## AIM
Reproduce the records word for word, from the line containing "This screenshot has width=1920, height=1080. In" through the line containing "center [922, 884].", both included.

## DATASET RECORDS

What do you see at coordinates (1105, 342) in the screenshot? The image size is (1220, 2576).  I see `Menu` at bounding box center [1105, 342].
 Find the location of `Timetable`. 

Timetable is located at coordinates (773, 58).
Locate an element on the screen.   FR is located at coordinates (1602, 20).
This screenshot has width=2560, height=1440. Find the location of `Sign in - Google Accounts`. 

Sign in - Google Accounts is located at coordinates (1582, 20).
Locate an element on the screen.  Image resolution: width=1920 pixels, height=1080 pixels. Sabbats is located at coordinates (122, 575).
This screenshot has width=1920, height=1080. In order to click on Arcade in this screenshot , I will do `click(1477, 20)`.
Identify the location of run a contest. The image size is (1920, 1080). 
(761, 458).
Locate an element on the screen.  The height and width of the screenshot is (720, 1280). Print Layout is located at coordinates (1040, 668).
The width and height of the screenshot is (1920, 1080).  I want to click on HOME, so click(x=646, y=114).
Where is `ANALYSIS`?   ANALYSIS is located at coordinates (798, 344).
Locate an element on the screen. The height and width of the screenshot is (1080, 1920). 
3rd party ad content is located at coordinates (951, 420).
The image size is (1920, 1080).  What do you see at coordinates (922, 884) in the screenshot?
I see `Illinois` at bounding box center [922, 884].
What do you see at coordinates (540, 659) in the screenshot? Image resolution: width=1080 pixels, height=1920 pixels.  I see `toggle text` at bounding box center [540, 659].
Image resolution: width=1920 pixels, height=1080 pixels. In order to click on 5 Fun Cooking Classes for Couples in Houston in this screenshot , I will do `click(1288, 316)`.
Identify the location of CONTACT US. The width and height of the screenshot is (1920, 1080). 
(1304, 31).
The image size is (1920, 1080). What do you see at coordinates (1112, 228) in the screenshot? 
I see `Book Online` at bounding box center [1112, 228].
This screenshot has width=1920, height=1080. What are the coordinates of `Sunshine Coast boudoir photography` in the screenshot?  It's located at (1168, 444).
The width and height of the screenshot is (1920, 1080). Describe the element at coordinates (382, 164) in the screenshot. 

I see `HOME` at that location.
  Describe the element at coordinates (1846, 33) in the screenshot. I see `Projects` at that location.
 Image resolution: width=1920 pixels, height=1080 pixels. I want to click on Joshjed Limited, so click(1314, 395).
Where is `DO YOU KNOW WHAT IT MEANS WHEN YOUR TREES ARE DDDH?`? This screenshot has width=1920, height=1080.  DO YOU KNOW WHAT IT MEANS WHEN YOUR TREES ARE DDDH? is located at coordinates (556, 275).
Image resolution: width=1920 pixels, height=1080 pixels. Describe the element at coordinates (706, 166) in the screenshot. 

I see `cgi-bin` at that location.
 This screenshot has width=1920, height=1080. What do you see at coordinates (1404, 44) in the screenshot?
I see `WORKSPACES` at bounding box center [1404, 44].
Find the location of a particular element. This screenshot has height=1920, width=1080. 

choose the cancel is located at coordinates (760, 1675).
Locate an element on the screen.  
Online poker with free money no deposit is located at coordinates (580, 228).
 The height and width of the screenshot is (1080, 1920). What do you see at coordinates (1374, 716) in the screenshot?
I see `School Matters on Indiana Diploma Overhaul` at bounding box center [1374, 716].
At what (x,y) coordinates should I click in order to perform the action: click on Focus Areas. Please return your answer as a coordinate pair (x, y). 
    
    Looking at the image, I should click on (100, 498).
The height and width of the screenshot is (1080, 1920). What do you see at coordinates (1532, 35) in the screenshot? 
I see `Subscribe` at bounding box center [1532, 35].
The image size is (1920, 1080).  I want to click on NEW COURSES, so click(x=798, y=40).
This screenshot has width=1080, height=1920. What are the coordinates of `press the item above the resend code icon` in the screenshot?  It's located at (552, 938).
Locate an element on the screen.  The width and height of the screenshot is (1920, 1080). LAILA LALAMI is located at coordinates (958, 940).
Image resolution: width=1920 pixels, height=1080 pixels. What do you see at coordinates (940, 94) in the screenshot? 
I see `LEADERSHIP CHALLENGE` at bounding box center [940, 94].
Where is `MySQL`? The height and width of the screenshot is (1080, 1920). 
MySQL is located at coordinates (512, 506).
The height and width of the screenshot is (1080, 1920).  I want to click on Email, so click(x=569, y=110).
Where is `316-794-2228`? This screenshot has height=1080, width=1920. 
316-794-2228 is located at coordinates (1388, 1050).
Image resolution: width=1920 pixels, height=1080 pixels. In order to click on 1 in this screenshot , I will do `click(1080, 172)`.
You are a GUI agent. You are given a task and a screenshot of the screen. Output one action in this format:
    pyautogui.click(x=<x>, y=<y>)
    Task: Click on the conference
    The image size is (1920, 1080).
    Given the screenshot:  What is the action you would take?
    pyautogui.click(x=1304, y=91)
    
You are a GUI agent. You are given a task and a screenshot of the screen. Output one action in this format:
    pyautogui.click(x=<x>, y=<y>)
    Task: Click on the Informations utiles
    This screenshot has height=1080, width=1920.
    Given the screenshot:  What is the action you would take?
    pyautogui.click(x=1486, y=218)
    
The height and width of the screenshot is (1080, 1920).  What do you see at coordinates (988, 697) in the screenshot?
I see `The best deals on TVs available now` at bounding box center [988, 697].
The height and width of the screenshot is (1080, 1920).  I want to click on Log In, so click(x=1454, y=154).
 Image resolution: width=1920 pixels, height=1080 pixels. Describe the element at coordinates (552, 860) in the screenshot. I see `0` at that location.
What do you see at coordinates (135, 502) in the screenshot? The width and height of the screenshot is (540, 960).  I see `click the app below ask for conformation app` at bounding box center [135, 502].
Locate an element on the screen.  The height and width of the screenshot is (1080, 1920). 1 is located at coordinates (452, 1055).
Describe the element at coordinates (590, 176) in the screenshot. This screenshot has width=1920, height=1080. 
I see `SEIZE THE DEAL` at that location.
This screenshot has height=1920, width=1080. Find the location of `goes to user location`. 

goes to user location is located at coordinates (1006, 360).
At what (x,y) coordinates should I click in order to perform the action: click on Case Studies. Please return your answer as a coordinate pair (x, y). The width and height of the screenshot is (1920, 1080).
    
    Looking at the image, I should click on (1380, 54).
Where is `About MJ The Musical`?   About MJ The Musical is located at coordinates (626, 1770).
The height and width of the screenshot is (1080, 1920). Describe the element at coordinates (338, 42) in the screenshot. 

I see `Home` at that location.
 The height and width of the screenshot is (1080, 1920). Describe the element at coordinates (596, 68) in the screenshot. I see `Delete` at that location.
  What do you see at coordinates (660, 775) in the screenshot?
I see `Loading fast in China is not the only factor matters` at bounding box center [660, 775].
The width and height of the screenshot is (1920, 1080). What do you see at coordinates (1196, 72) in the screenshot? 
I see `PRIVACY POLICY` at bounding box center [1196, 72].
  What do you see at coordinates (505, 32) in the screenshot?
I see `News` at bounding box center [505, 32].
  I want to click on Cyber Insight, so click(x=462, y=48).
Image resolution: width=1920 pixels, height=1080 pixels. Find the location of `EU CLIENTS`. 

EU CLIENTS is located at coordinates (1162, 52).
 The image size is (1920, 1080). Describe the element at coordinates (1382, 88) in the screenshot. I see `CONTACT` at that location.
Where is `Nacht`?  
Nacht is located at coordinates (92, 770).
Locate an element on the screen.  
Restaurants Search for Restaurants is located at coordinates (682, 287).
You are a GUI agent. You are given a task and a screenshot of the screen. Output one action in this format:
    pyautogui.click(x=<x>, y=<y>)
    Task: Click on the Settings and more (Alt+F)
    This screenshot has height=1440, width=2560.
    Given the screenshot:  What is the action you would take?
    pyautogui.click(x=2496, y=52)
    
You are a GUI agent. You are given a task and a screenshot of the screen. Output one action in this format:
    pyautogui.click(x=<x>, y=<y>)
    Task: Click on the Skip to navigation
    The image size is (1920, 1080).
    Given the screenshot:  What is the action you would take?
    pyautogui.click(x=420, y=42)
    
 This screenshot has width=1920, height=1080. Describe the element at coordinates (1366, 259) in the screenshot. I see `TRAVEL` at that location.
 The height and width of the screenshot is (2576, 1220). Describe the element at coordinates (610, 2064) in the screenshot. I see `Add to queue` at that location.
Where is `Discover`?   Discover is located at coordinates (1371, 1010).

## FULL ANSWER
This screenshot has width=1920, height=1080. In order to click on Arcade in this screenshot , I will do `click(1477, 20)`.
Identify the location of run a contest. The image size is (1920, 1080). 
(761, 458).
Locate an element on the screen.  The height and width of the screenshot is (720, 1280). Print Layout is located at coordinates (1040, 668).
The width and height of the screenshot is (1920, 1080).  I want to click on HOME, so click(x=646, y=114).
Where is `ANALYSIS`?   ANALYSIS is located at coordinates (798, 344).
Locate an element on the screen. The height and width of the screenshot is (1080, 1920). 
3rd party ad content is located at coordinates (951, 420).
The image size is (1920, 1080).  What do you see at coordinates (922, 884) in the screenshot?
I see `Illinois` at bounding box center [922, 884].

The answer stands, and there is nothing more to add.